— begin Task inputs —
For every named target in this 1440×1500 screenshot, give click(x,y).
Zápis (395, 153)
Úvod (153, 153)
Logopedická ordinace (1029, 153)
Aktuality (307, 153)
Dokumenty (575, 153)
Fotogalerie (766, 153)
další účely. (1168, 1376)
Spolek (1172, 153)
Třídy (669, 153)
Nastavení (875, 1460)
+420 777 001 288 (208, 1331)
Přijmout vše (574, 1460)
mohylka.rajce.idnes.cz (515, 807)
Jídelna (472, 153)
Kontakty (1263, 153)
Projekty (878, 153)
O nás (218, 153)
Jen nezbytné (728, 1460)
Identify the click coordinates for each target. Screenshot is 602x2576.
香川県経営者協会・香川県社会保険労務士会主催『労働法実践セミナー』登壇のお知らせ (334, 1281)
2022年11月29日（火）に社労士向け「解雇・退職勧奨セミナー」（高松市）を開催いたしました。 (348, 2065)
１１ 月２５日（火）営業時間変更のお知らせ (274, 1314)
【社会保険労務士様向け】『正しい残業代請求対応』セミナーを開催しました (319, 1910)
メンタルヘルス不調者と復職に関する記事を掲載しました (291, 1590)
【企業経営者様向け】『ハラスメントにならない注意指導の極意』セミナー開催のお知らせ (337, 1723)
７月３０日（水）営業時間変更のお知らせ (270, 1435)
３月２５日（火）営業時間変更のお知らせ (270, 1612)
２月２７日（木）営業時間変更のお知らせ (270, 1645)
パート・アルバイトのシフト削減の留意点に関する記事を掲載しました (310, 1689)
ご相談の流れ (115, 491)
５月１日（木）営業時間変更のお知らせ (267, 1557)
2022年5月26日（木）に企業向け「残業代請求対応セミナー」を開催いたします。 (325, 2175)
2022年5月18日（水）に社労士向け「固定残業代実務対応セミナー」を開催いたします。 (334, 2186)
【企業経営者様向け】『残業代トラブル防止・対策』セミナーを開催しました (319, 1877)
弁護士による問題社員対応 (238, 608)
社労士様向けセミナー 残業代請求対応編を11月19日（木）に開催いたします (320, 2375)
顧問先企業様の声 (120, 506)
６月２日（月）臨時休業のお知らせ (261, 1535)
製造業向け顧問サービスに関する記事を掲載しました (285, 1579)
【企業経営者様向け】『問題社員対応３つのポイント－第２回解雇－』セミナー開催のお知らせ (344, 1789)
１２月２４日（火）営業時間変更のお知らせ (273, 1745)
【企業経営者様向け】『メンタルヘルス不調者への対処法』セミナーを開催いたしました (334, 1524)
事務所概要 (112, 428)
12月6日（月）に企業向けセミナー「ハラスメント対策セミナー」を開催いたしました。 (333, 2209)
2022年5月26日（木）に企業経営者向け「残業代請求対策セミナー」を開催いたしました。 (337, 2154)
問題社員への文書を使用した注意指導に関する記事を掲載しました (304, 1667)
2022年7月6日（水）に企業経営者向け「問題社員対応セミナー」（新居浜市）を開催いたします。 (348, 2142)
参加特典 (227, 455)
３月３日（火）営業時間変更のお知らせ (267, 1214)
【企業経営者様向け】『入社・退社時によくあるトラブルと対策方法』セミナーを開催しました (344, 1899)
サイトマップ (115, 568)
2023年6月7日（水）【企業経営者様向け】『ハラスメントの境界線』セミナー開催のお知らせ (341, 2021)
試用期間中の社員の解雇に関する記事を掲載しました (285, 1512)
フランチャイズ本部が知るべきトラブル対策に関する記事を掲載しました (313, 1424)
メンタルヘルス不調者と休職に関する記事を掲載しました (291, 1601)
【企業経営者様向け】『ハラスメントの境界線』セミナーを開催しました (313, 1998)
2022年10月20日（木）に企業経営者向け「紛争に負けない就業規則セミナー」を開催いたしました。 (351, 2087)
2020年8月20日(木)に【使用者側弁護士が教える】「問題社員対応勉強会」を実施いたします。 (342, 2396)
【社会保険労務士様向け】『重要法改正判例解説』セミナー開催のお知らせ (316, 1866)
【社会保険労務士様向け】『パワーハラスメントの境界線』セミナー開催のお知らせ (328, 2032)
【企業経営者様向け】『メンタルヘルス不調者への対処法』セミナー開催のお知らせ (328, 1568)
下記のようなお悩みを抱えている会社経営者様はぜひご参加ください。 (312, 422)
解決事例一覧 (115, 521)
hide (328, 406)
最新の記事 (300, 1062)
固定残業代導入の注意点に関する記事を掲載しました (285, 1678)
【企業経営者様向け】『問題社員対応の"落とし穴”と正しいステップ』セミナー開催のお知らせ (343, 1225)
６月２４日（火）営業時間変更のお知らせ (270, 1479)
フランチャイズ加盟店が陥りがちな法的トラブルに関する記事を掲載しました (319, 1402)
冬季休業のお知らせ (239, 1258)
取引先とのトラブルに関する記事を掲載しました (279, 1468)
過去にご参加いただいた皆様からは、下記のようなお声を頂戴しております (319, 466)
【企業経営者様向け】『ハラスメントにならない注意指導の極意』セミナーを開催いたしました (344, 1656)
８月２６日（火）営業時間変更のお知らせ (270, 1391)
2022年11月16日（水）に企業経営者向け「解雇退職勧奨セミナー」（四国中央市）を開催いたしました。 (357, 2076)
— end Task inputs —
» **Exercise**: Please format the lines above as a numbered list and omit any blank lines.

» **Exercise output**:
1. For every named target in this 1440×1500 screenshot, give click(x,y).
2. Zápis (395, 153)
3. Úvod (153, 153)
4. Logopedická ordinace (1029, 153)
5. Aktuality (307, 153)
6. Dokumenty (575, 153)
7. Fotogalerie (766, 153)
8. další účely. (1168, 1376)
9. Spolek (1172, 153)
10. Třídy (669, 153)
11. Nastavení (875, 1460)
12. +420 777 001 288 (208, 1331)
13. Přijmout vše (574, 1460)
14. mohylka.rajce.idnes.cz (515, 807)
15. Jídelna (472, 153)
16. Kontakty (1263, 153)
17. Projekty (878, 153)
18. O nás (218, 153)
19. Jen nezbytné (728, 1460)
20. Identify the click coordinates for each target. Screenshot is 602x2576.
21. 香川県経営者協会・香川県社会保険労務士会主催『労働法実践セミナー』登壇のお知らせ (334, 1281)
22. 2022年11月29日（火）に社労士向け「解雇・退職勧奨セミナー」（高松市）を開催いたしました。 (348, 2065)
23. １１ 月２５日（火）営業時間変更のお知らせ (274, 1314)
24. 【社会保険労務士様向け】『正しい残業代請求対応』セミナーを開催しました (319, 1910)
25. メンタルヘルス不調者と復職に関する記事を掲載しました (291, 1590)
26. 【企業経営者様向け】『ハラスメントにならない注意指導の極意』セミナー開催のお知らせ (337, 1723)
27. ７月３０日（水）営業時間変更のお知らせ (270, 1435)
28. ３月２５日（火）営業時間変更のお知らせ (270, 1612)
29. ２月２７日（木）営業時間変更のお知らせ (270, 1645)
30. パート・アルバイトのシフト削減の留意点に関する記事を掲載しました (310, 1689)
31. ご相談の流れ (115, 491)
32. ５月１日（木）営業時間変更のお知らせ (267, 1557)
33. 2022年5月26日（木）に企業向け「残業代請求対応セミナー」を開催いたします。 (325, 2175)
34. 2022年5月18日（水）に社労士向け「固定残業代実務対応セミナー」を開催いたします。 (334, 2186)
35. 【企業経営者様向け】『残業代トラブル防止・対策』セミナーを開催しました (319, 1877)
36. 弁護士による問題社員対応 (238, 608)
37. 社労士様向けセミナー 残業代請求対応編を11月19日（木）に開催いたします (320, 2375)
38. 顧問先企業様の声 (120, 506)
39. ６月２日（月）臨時休業のお知らせ (261, 1535)
40. 製造業向け顧問サービスに関する記事を掲載しました (285, 1579)
41. 【企業経営者様向け】『問題社員対応３つのポイント－第２回解雇－』セミナー開催のお知らせ (344, 1789)
42. １２月２４日（火）営業時間変更のお知らせ (273, 1745)
43. 【企業経営者様向け】『メンタルヘルス不調者への対処法』セミナーを開催いたしました (334, 1524)
44. 事務所概要 (112, 428)
45. 12月6日（月）に企業向けセミナー「ハラスメント対策セミナー」を開催いたしました。 (333, 2209)
46. 2022年5月26日（木）に企業経営者向け「残業代請求対策セミナー」を開催いたしました。 (337, 2154)
47. 問題社員への文書を使用した注意指導に関する記事を掲載しました (304, 1667)
48. 2022年7月6日（水）に企業経営者向け「問題社員対応セミナー」（新居浜市）を開催いたします。 (348, 2142)
49. 参加特典 (227, 455)
50. ３月３日（火）営業時間変更のお知らせ (267, 1214)
51. 【企業経営者様向け】『入社・退社時によくあるトラブルと対策方法』セミナーを開催しました (344, 1899)
52. サイトマップ (115, 568)
53. 2023年6月7日（水）【企業経営者様向け】『ハラスメントの境界線』セミナー開催のお知らせ (341, 2021)
54. 試用期間中の社員の解雇に関する記事を掲載しました (285, 1512)
55. フランチャイズ本部が知るべきトラブル対策に関する記事を掲載しました (313, 1424)
56. メンタルヘルス不調者と休職に関する記事を掲載しました (291, 1601)
57. 【企業経営者様向け】『ハラスメントの境界線』セミナーを開催しました (313, 1998)
58. 2022年10月20日（木）に企業経営者向け「紛争に負けない就業規則セミナー」を開催いたしました。 (351, 2087)
59. 2020年8月20日(木)に【使用者側弁護士が教える】「問題社員対応勉強会」を実施いたします。 (342, 2396)
60. 【社会保険労務士様向け】『重要法改正判例解説』セミナー開催のお知らせ (316, 1866)
61. 【社会保険労務士様向け】『パワーハラスメントの境界線』セミナー開催のお知らせ (328, 2032)
62. 【企業経営者様向け】『メンタルヘルス不調者への対処法』セミナー開催のお知らせ (328, 1568)
63. 下記のようなお悩みを抱えている会社経営者様はぜひご参加ください。 (312, 422)
64. 解決事例一覧 (115, 521)
65. hide (328, 406)
66. 最新の記事 (300, 1062)
67. 固定残業代導入の注意点に関する記事を掲載しました (285, 1678)
68. 【企業経営者様向け】『問題社員対応の"落とし穴”と正しいステップ』セミナー開催のお知らせ (343, 1225)
69. ６月２４日（火）営業時間変更のお知らせ (270, 1479)
70. フランチャイズ加盟店が陥りがちな法的トラブルに関する記事を掲載しました (319, 1402)
71. 冬季休業のお知らせ (239, 1258)
72. 取引先とのトラブルに関する記事を掲載しました (279, 1468)
73. 過去にご参加いただいた皆様からは、下記のようなお声を頂戴しております (319, 466)
74. 【企業経営者様向け】『ハラスメントにならない注意指導の極意』セミナーを開催いたしました (344, 1656)
75. ８月２６日（火）営業時間変更のお知らせ (270, 1391)
76. 2022年11月16日（水）に企業経営者向け「解雇退職勧奨セミナー」（四国中央市）を開催いたしました。 (357, 2076)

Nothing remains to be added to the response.